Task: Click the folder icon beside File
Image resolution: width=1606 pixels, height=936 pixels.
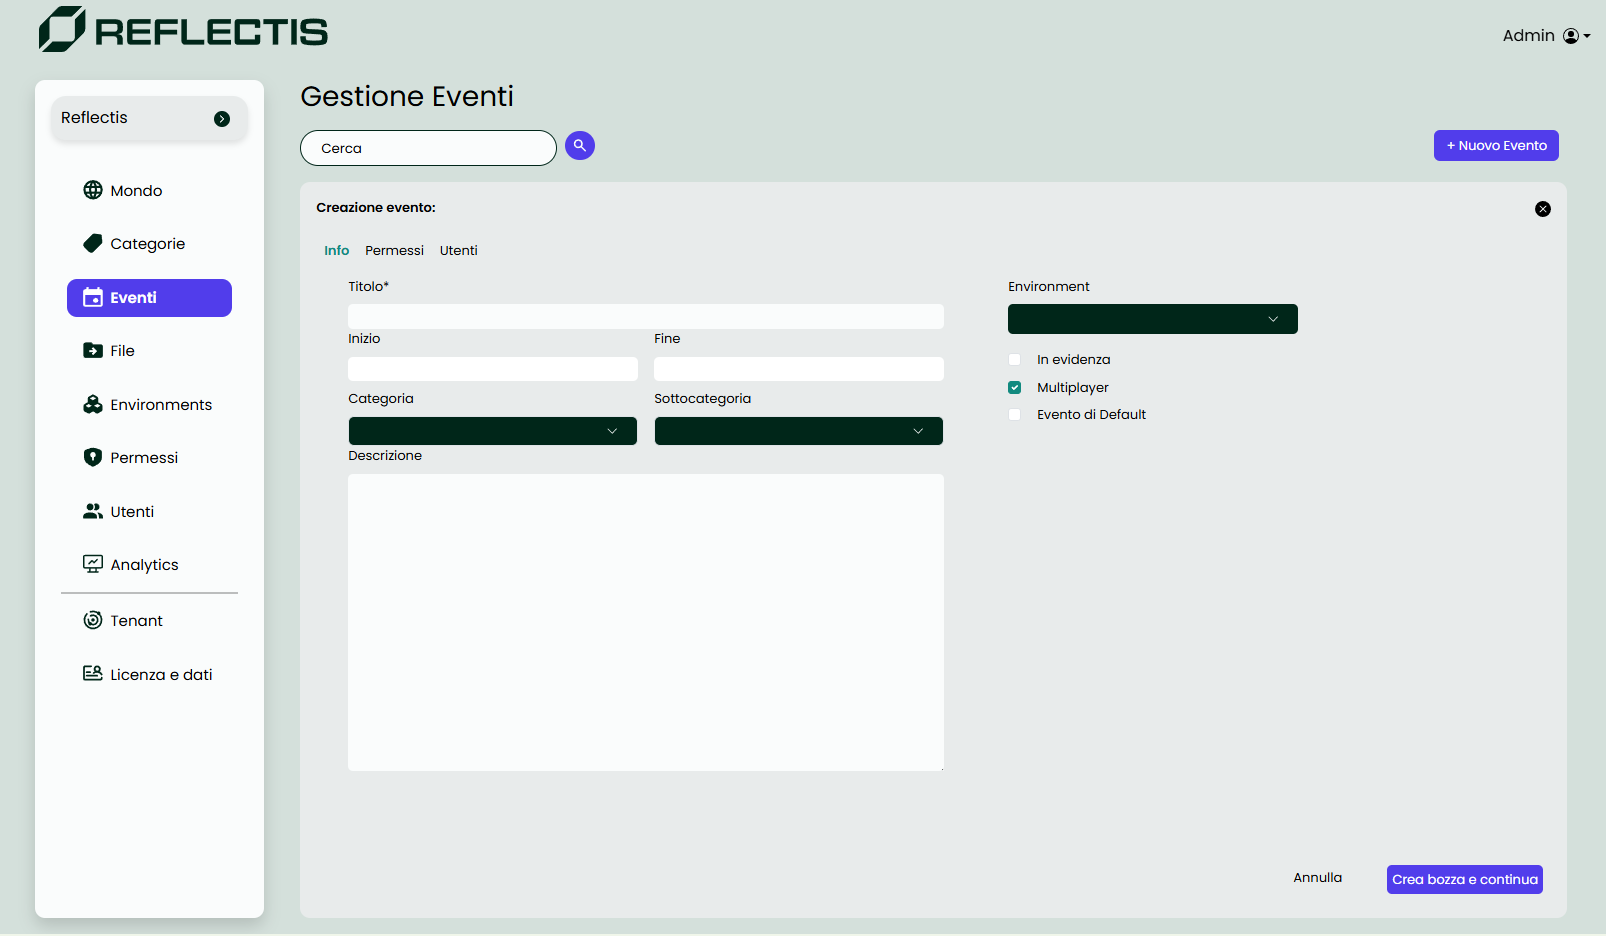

══════════

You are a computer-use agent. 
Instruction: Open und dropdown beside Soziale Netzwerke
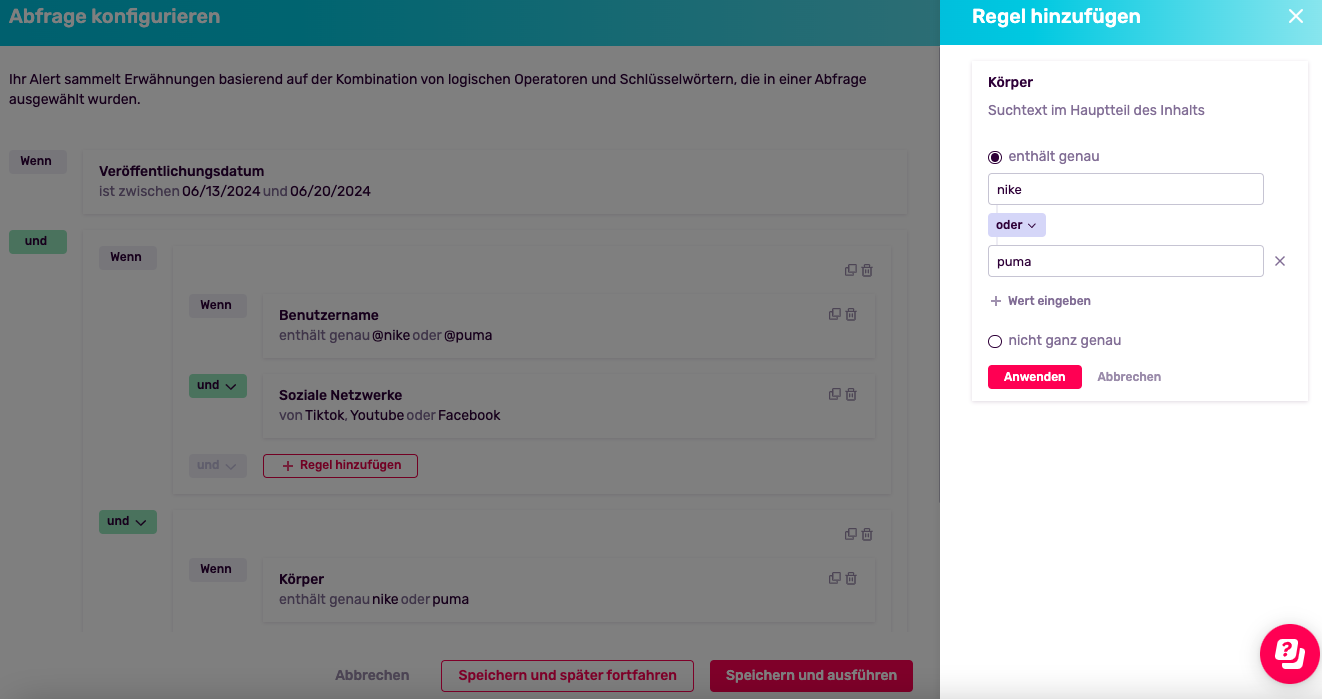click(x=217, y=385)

══════════

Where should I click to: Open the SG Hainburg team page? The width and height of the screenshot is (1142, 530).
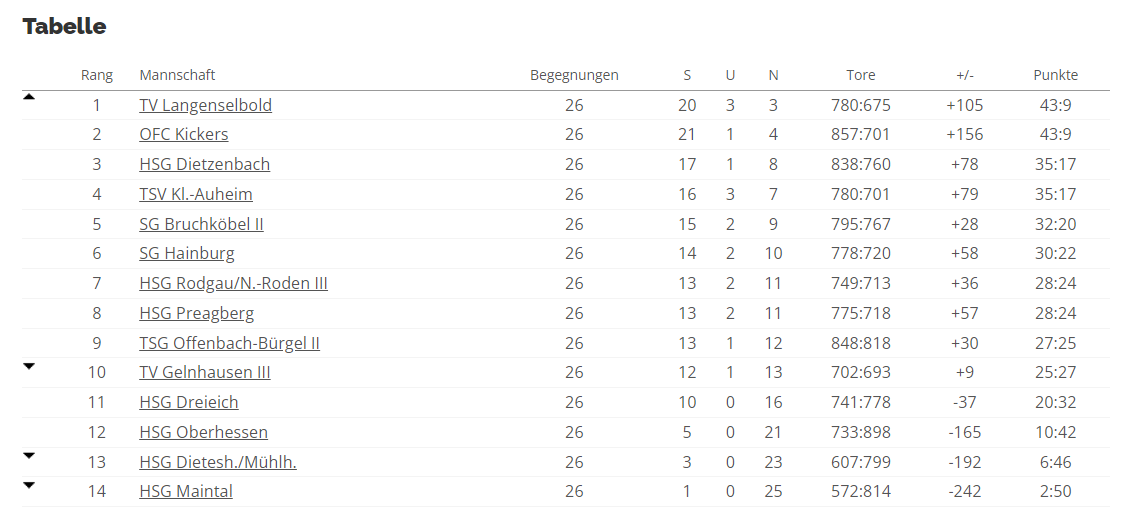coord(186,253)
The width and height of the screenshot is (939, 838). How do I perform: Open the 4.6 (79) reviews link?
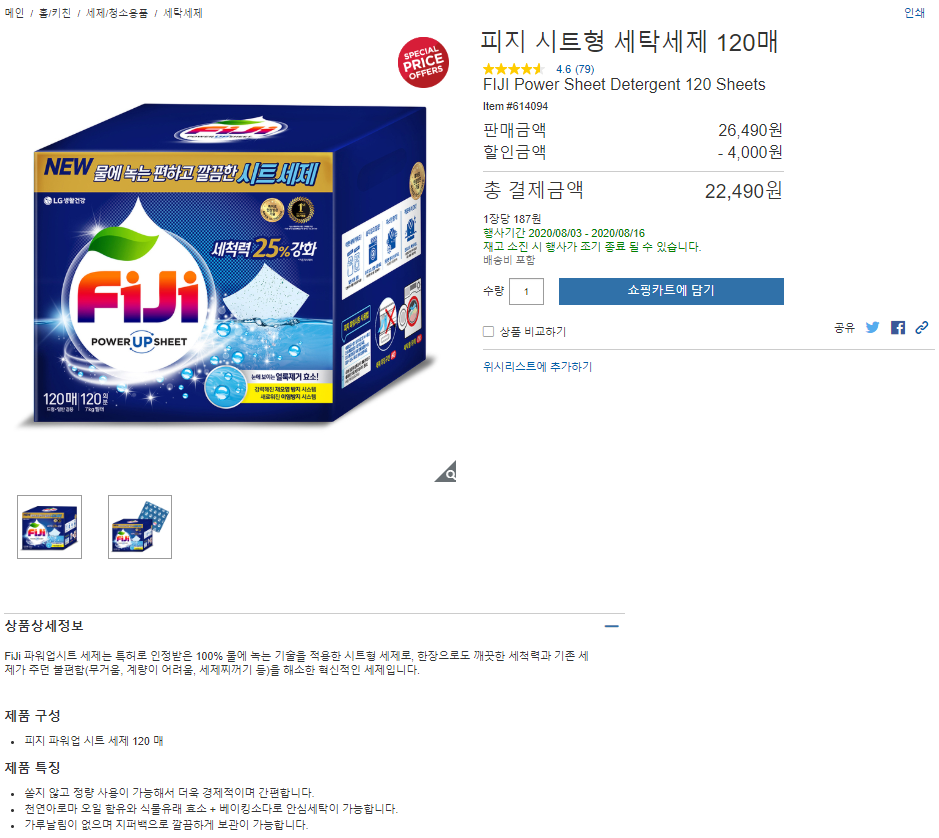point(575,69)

══════════

Copy out the listing above, beginning with the line that contains "Task: Click the folder icon beside File" and continuing through the line that contains "Image resolution: width=1606", keeping every character unchanged.

Task: Click the folder icon beside File
Image resolution: width=1606 pixels, height=936 pixels.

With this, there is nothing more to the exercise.